[ Disclosure: I worked for Tensilica 2000-2005 before it was aquired by Cadence. By far, the best company I ever worked for. ]
The way Tensilica Xtensa Processor Generator works is that licensees use a GUI to select among a bunch of "canned" processor features: multipliers, MMU, cache size/type/none, special instructions for this or that. Additionally, using a special language called "TIE", fully custom instructions can be created that use custom IO, custom register files, etc. When the user clicks "go" the processor RTL is created on the fly, along with a verification suite, scripts for synthesis and layout, etc, along with a full suite of GCC-based software tools that understand all the customizations including the new instructions.
Regarding the compiler, at a minimum, instrinsics are created so that you can instantiate variables matching the register file entries and call the instructions directly on them without dropping to assembler. But when the register and instruction types created result in vector operations on "normal" types (float, int32, uint32, etc), the compiler is generally smart enough to use them on its own, unrolling loops and such.
It's really an incredible platform, and was far ahead of its time. It was basically everything RISC-V claims to be regarding extensibility, except better and more automatic, but, of course, not free or open.
Anyway, the Xtensa HiFi engine 4 is essentially a fully canned audio DSP where all these choices have been made in advance by Tensilica, but conceptually works the same as any Xtensa processor. Tensilica definitely provided NXP with a compiler and all the regular tools.
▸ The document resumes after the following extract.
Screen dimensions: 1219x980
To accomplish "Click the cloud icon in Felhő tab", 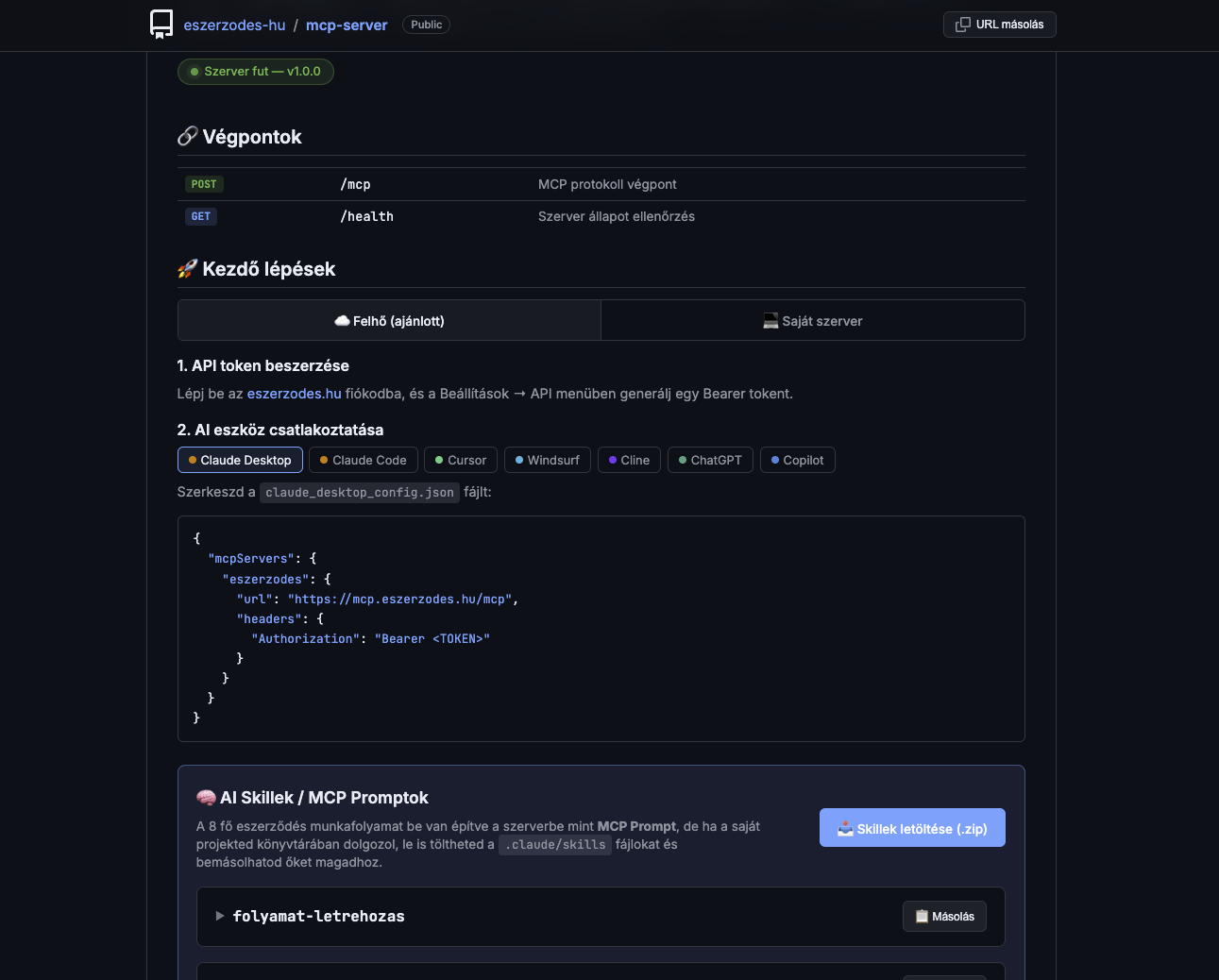I will click(343, 320).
Is there an optimized FFT? I am absolutely sure there is and it is part of the basic support for the DSP.
Will NXP be providing these tools to users for free? Don't know. Will they provide the FFT library to users? Don't know.
Someone asked whether the ESP32 tools could be used to build binaries for this machine. The answer is a definite maybe, if the ESP32 is a strict subset of instructions to whatever is in this processor. Probably things like the linker map would have to be adjusted, and of course, the compiler would not use the DSP instructions, but you could create intrinsics for them. But a better path by far would be to use the compiler that was generated for the DSP.
-- dave j